Era novembro de 2014. Primeiro fim de semana. Plena campanha da Dilma. Fim de tarde na RPPN dele, a Linda Serra dos Topázios. Jaime e eu começamos a conversar sobre a falta que fazia termos acesso a um veículo independente e democrático de informação.

Resolvemos fundar o nosso. Um espaço não comercial, de resistência. Mais um trabalho de militância, voluntário, por suposto. Jaime propôs um jornal; eu, uma revista. O nome eu escolhi (ele queria Bacurau). Dividimos as tarefas. A capa ficou com ele, a linha editorial também.

Correr atrás da grana ficou por minha conta. A paleta de cores, depois de larga prosa, Jaime fechou questão – “nossas cores vão ser o vermelho e o amarelo, porque revista tem que ter cor de luta, cor vibrante” (eu queria verde-floresta). Na paz, acabei enfiando um branco.

--

Problema: Reescreva o relato de "Resolvemos fundar o" a "enfiando um branco.", trocando "revista" por "publicação".

Seção de dados:

--

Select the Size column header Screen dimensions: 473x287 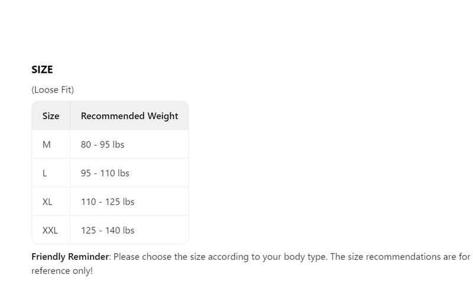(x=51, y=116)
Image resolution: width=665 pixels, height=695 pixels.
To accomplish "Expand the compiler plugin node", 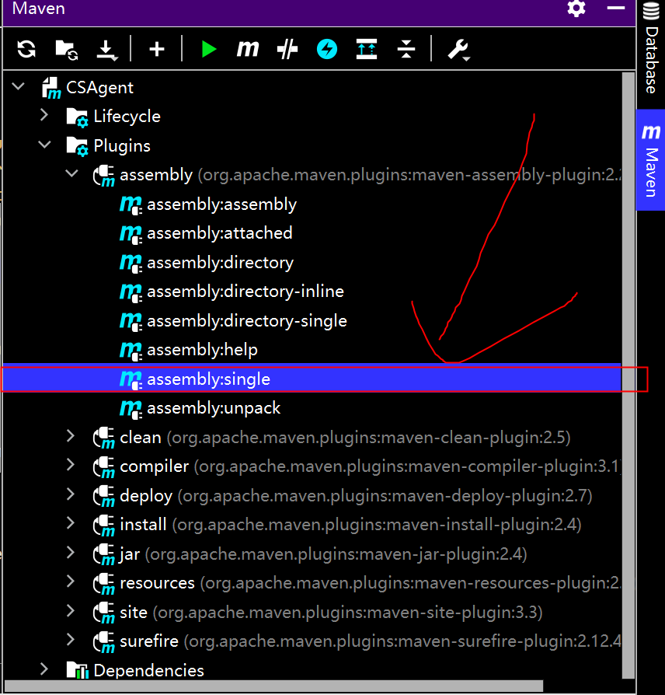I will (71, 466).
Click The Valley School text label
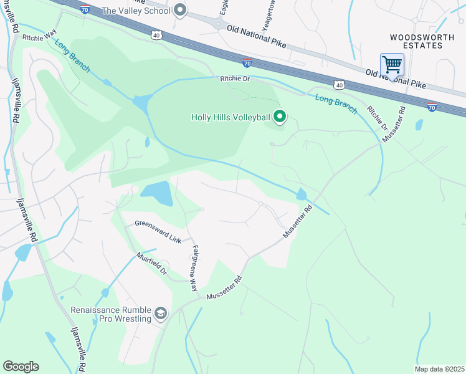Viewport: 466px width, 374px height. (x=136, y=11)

--

Resposta escrita:
Resolvemos fundar o nosso. Um espaço não comercial, de resistência. Mais um trabalho de militância, voluntário, por suposto. Jaime propôs um jornal; eu, uma publicação. O nome eu escolhi (ele queria Bacurau). Dividimos as tarefas. A capa ficou com ele, a linha editorial também.

Correr atrás da grana ficou por minha conta. A paleta de cores, depois de larga prosa, Jaime fechou questão – “nossas cores vão ser o vermelho e o amarelo, porque publicação tem que ter cor de luta, cor vibrante” (eu queria verde-floresta). Na paz, acabei enfiando um branco.